Quando ainda estudava na FAU, nos anos 70, me apaixonei pelas “cidades mortas”. Esse apelido nada honroso foi conferido por Monteiro Lobato às cidades do Vale do Paraíba, que conheceram seu apogeu durante a riqueza do ciclo do café. Após a crise de 1929 entraram em decadência econômica numa espécie de hibernação. Abandonadas quase que totalmente pelo poder publico o empobrecimento dos próprios moradores foi uma conseqüência natural. “Ali tudo foi, nada é. Não se conjugam verbos no presente. Tudo é pretérito” (Cidades Mortas, Monteiro Lobato).

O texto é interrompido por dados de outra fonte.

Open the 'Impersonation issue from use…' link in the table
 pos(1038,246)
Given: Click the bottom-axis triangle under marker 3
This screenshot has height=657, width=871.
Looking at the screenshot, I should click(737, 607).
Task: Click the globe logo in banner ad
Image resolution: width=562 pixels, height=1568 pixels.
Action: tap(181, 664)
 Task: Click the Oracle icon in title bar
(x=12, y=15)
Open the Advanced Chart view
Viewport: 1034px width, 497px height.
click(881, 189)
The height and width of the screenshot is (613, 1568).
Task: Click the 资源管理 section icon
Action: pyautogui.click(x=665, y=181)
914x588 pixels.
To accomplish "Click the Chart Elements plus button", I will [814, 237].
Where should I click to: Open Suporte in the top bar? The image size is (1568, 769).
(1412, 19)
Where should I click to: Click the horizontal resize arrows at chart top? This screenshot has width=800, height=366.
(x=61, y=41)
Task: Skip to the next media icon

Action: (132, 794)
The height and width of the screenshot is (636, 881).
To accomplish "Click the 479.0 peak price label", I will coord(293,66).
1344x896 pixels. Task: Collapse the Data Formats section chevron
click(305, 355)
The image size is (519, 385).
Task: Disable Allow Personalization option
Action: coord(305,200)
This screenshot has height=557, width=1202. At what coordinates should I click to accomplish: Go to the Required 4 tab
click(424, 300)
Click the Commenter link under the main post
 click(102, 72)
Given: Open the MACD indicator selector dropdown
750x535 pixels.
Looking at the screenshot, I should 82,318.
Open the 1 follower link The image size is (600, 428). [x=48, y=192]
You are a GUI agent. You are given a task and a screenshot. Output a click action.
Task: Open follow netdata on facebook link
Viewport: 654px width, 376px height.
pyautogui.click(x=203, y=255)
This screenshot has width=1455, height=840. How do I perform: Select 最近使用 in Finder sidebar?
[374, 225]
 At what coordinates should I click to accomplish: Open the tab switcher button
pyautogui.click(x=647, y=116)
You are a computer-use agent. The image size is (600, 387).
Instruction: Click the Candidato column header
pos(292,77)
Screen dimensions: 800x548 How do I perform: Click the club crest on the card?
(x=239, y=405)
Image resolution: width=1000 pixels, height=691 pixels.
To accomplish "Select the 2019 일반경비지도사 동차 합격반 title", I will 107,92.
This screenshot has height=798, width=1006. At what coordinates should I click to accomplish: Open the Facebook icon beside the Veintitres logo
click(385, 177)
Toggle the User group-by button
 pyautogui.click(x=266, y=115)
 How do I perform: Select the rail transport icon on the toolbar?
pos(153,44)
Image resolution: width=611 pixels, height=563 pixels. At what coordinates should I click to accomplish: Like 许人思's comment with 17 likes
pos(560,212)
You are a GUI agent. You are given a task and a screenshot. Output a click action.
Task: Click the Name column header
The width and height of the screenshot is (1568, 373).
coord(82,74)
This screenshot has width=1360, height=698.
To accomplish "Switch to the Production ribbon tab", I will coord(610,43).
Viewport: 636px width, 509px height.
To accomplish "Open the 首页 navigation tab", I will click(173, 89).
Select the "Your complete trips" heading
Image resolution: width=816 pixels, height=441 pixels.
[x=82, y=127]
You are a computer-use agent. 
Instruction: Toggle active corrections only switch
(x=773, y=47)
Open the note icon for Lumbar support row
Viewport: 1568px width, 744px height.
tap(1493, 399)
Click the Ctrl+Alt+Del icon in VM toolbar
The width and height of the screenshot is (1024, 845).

Conheci o ramal paulista das cidades do Vale do Paraíba em 1975 quando estudávamos os reflexos da economia sobre a cidade e culturas de um povo. Cidades como Areias, Bananal, São José do Barreiro e muitas outras, tanto a parte paulista como a carioca sofriam do mesmo sintoma. Um grande desafio para nós, futuros urbanistas criar projetos que pudessem conservar e revitalizar o patrimônio dessas cidades, que viviam numa espécie de limbo.
O plantio do café havia se deslocado para o Oeste Paulista e toda a estrutura de casarios, fazendas imperiais, comercio se deterioravam sem que o poder público interferisse. A história impressa nos monumentos públicos e privados da cidade e toda cultura estavam prestes a se perder.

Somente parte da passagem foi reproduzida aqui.